Excerpted passage:

▶

Ethnic Group - Ethnicity and Race

Ethnicity and Race

The distinction between race and ethnicity is considered highly problematic. Ethnicity is often assumed to be the cultural identity of a group from a nation state, while race is assumed to be biological and/or cultural essentialization of a group hierarchy of superiority/inferiority related to their biological constitution. It is assumed that, based on power relations, there exist 'racialized ethnicities' and 'ethnicized races'. Ramán Grosfoguel (University of California, Berkeley) notes that 'racial/ethnic identity' is one concept and that concepts of race and ethnicity cannot be used as separate and autonomous categories.

Before Weber, race and ethnicity were often seen as two aspects of the same thing. Around 1900 and before the essentialist primordialist understanding of ethnicity was predominant, cultural differences between peoples were seen as being the result of inherited traits and tendencies. This was the time when "sciences" such as phrenology claimed to be able to correlate cultural and behavioral traits of different populations with their outward physical characteristics, such as the shape of the skull. With Weber's introduction of ethnicity as a social construct, race and ethnicity were divided from each other. A social belief in biologically well-defined races lingered on.

◀

Data provided:
▶

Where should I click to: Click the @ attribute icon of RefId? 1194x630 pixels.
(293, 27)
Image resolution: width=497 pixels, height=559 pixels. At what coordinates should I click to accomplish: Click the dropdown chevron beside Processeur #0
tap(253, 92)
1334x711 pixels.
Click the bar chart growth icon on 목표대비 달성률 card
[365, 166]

◀

Using the ethnicity and race passage, say whether each statement agrees with it, answering yes or no and quoting the words of the passage that decide it. (a) Grosfoguel holds that race and ethnicity can be used as separate categories. (b) Phrenology claimed to link cultural traits with the shape of the skull. (c) After Weber, the belief in biologically defined races died out. The records have nothing to do with the ethnicity and race passage.

(a) No: "concepts of race and ethnicity cannot be used as separate and autonomous categories."
(b) Yes: "phrenology claimed to be able to correlate cultural and behavioral traits of different populations with their outward physical characteristics, such as the shape of the skull."
(c) No: "A social belief in biologically well-defined races lingered on."